### Your objective
In the records below, please retype word for word every line from the one containing "Task: Open the Shop flight + hotel link" through the final one, both included, and nothing else.

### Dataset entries
********
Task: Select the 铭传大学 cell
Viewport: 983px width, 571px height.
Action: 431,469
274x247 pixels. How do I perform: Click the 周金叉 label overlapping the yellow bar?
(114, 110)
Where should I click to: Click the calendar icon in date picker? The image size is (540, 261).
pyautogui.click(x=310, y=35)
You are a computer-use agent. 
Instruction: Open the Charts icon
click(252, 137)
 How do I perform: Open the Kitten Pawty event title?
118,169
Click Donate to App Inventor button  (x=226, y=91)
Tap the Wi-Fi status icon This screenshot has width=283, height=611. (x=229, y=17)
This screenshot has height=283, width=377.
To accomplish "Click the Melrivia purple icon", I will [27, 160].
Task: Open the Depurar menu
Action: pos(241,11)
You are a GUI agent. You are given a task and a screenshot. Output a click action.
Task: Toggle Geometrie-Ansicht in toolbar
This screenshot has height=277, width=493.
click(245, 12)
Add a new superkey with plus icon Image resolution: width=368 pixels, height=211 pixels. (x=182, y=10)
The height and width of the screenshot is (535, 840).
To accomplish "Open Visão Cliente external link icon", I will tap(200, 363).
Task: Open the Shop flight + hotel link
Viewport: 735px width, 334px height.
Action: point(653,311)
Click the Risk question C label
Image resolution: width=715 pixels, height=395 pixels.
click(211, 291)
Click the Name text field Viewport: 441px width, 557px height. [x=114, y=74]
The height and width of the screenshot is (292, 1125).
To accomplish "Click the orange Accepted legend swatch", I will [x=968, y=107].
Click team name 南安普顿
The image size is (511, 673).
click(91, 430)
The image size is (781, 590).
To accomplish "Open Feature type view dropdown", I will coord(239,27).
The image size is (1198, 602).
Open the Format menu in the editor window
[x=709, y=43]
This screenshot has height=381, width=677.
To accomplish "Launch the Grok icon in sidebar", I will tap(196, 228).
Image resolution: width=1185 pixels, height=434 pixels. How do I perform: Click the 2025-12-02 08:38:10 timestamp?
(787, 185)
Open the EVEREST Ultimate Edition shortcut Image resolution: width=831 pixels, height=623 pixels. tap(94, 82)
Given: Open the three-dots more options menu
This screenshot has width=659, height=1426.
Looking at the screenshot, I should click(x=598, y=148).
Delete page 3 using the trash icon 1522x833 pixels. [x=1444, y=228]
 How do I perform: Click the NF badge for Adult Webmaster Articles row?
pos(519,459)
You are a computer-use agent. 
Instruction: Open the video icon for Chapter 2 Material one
********
### Answer to the exercise
Task: Open the Shop flight + hotel link
Viewport: 735px width, 334px height.
Action: point(653,311)
Click the Risk question C label
Image resolution: width=715 pixels, height=395 pixels.
click(211, 291)
Click the Name text field Viewport: 441px width, 557px height. [x=114, y=74]
The height and width of the screenshot is (292, 1125).
To accomplish "Click the orange Accepted legend swatch", I will [x=968, y=107].
Click team name 南安普顿
The image size is (511, 673).
click(91, 430)
The image size is (781, 590).
To accomplish "Open Feature type view dropdown", I will coord(239,27).
The image size is (1198, 602).
Open the Format menu in the editor window
[x=709, y=43]
This screenshot has height=381, width=677.
To accomplish "Launch the Grok icon in sidebar", I will tap(196, 228).
Image resolution: width=1185 pixels, height=434 pixels. How do I perform: Click the 2025-12-02 08:38:10 timestamp?
(787, 185)
Open the EVEREST Ultimate Edition shortcut Image resolution: width=831 pixels, height=623 pixels. tap(94, 82)
Given: Open the three-dots more options menu
This screenshot has width=659, height=1426.
Looking at the screenshot, I should click(x=598, y=148).
Delete page 3 using the trash icon 1522x833 pixels. [x=1444, y=228]
 How do I perform: Click the NF badge for Adult Webmaster Articles row?
pos(519,459)
You are a computer-use agent. 
Instruction: Open the video icon for Chapter 2 Material one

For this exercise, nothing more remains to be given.